The first attempt to close Gloucester Prison

Gloucester Prison from the east (J. Evans, 2010)

Gloucester Prison from the east (J. Evans, 2010)

In January 1850, the Epiphany County Quarter Sessions began in Gloucester. Before the trials commenced, the Chairman, Purnell B. Purnell, reported to the Bench of Magistrates that building works, which had begun in 1844 at the county prison and the four houses of correction, were nearing completion. The Chairman then gave an account of the reasons why it had been felt necessary to carry out the work in the first place. His report revealed that the County Prison and the houses of correction had been threatened with closure, with the Home Office wanting to replace them with a new “super-prison” on the outskirts of Gloucester.

The story went back to October 1842, when a man who had served a six month sentence of imprisonment with hard labour at Northleach House of Correction died soon after his release. A coroner’s inquest held in Cheltenham found that he had suffered from lung disease, and the conditions in which he had been kept at Northleach had aggravated his illness. The case caused a public outcry, and soon came to the attention of the Home Secretary, Sir James Graham, who set up a Government Commission to investigate the conditions at all of Gloucestershire’s prisons.

The report of this Commission was laid before Parliament in February 1843,and its findings were damning. Concerning the houses of correction, it was found that damp conditions and poor diet were injurious to prisoners serving terms of hard labour for more than three months. In all the county’s prisons, the biggest problem was overcrowding. Increased numbers of prisoners meant that there was inadequate space to allow all them to be kept in their separate classes, as had been intended originally. Subsequent reports of the Government’s Prison Inspectors and Prison Surveyor also highlighted problems of overcrowding, plus poor ventilation and heating.

Having considered the various reports on Gloucestershire’s prisons, the Home Office suggested a radical plan of action. The county gaol and penitentiary and the four houses of correction should all be demolished, and replaced by one prison, to be operated on the separate system, as at the “model prison” Pentonville in London. The cost of carrying out this plan was estimated at about  £120,000, and it would have been up to the county to foot the bill.

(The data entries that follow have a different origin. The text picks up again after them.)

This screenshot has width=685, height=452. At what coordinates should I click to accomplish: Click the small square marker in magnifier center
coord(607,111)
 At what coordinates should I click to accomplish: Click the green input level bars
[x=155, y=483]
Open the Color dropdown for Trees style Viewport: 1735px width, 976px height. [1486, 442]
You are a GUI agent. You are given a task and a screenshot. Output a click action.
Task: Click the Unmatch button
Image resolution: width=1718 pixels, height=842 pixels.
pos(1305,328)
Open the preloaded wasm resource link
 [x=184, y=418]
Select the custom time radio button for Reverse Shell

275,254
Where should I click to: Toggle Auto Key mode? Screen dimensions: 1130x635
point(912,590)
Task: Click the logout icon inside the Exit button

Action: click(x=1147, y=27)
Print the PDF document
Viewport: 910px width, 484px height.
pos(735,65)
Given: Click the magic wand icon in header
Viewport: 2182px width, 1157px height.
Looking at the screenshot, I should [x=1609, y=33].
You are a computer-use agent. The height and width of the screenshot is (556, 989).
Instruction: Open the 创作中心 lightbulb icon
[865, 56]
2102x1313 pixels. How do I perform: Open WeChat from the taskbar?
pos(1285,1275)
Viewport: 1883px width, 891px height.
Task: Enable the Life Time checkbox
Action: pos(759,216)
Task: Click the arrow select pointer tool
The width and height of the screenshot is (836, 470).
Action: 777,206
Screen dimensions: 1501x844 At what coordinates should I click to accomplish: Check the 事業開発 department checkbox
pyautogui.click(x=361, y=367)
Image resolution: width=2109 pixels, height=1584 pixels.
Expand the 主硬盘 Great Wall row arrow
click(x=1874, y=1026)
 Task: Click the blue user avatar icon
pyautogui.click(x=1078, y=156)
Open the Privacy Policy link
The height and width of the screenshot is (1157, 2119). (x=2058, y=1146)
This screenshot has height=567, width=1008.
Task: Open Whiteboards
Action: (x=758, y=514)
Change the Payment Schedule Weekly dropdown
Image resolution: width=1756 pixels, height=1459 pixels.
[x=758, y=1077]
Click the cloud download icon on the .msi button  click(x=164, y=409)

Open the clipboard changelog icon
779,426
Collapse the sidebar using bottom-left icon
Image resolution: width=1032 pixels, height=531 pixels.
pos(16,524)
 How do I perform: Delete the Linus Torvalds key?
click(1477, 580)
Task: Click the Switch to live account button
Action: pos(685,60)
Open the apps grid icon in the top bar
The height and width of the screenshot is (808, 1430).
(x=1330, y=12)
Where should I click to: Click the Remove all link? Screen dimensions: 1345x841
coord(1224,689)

At the Easter Quarter Sessions in 1843, Chairman Purnell reported the Home Office’s findings to the county magistrates. Purnell was not enamoured of the government’s plan, and over the following months, he came up with an alternative scheme which he presented to the court in January 1844:

In the houses of correction, a new ward would be added to each, providing room for  separate cells to be built for all the inmates. In future, houses of correction would only be used for prisoners awaiting trial, or those sentenced to terms of up to three months.

At Gloucester, a new prison would be built within the walls of the existing establishment, which would be run under the separate system as at Pentonville. Part of the original buildings would be used to accommodate the female prisoners, who would all have separate cells. The whole would be divided into five distinct prisons, each with its own code of regulations, namely the debtors’ prison, the gaol, the penitentiary, the separate prison, and the females’ prison.

This alternate plan was favoured by the magistrates, unsurprisingly, as it was estimated that it would cost less than £30,000 to achieve. After some fine-tuning, the scheme was unanimously adopted at the county’s Epiphany Quarter sessions in 1844, and subsequently approved by the government. Work began later that same year.

In  October 1850, at the Michaelmas Quarter Sessions, the Chairman announced that the construction work at the prison was completed, and after the session had closed, he took the magistrates, accompanied by some of the local press, on a tour of the new building. This was the part of the prison which still stands today, consisting of A and B Wings, and the chapel. The Chairman had been able to report, with some satisfaction, that the works at the prison and the houses of correction had been completed within the original estimate.